(What to hand in: Write up about one paragraph describing what you
found. Then provide copies of the output that you generated to answer
the questions. Sloppy is fine on this assignment!)
First homework to be turned in: Use the web to find two
unrelated time series. By this I mean two variables
that are measured over time. For example, it might be
murders in the US and cell phones in Asia. Import both
of these into JMP and run a regression of one on the
other.
What is the t-statistics for the slope?
Do you believe it is significant?
Create a variable called "TIME".
Plot your residuals vs. TIME. Do you see a
pattern?
Your residuals probably are time dependent and hence not
independent.
Cures
(Note: this section requires class 4 from the FSW book.)
Lag your Y variable. (Use the formula editor to make a new
column called lag(y)).
Now do a multiple regression of Y on X and lag(Y).
Save the new residuals. Do your residuals still show
dependence on time? Has it at least been reduced.
(If that didn't fix the dependency, try making lag(2,Y) and
lag(3,Y) and dropping both of them into the regression.)
If you have removed the dependency, what is your t-statistic
for your effect of X on Y? Does this match your intuition better?
Another cure (optional)
If you have data that looks very smooth (like GDP or
population) then one possible cure is to difference the data.

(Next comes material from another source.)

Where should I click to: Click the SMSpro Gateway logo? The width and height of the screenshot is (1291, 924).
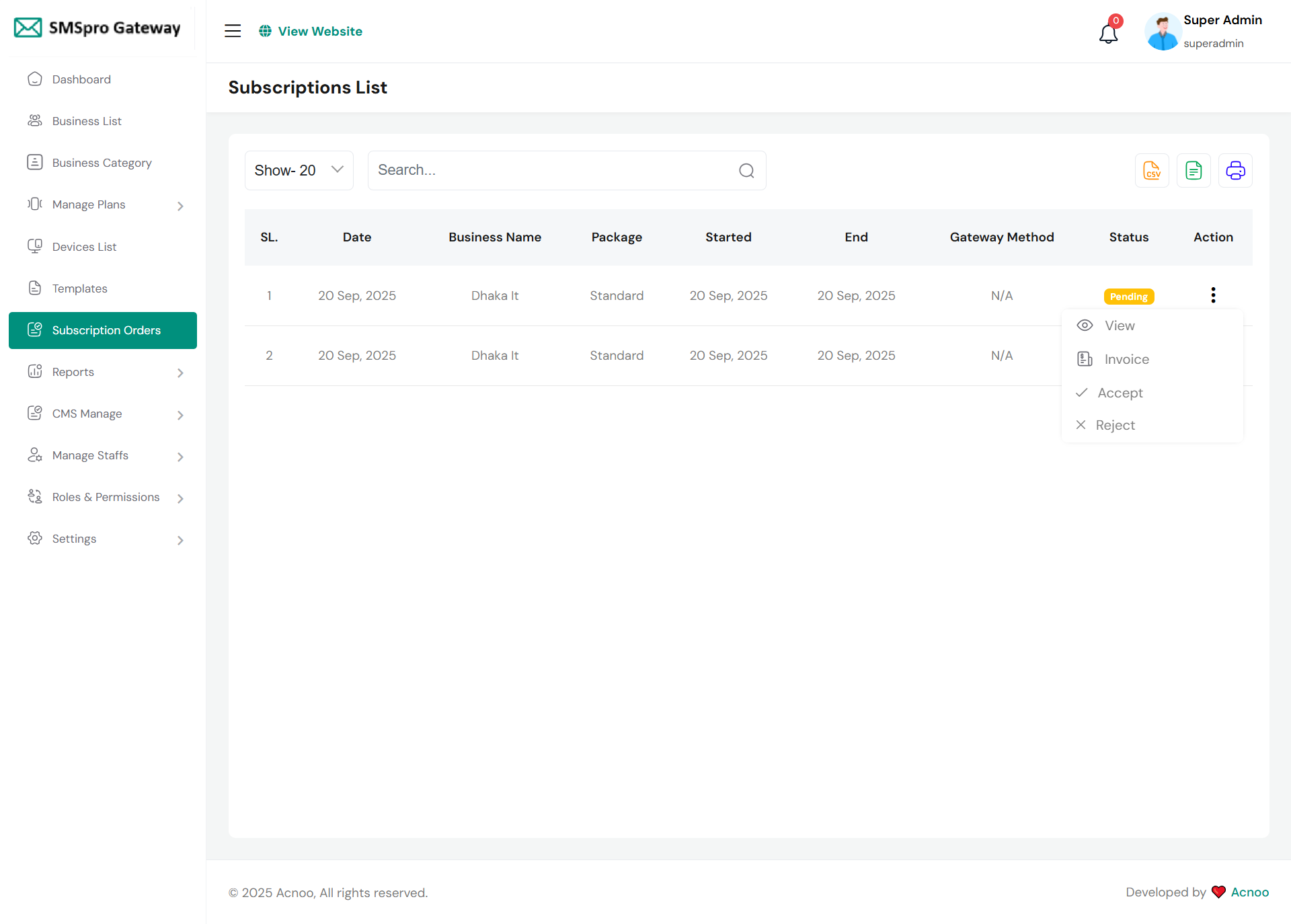98,28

So use the diff(Y) and diff(X) formulas to generate two new
columns.
Check that each row consists of the difference between pairs of
rows of the orginal column. When the difference is positive, Y
should increase.
Now do a regression of diff(Y) on diff(X). It should have the
"same slope" as the orginal relationship between X and Y. But
the residuals should look much better.
If the residuals look good, interpret the t-statistic for the
slope.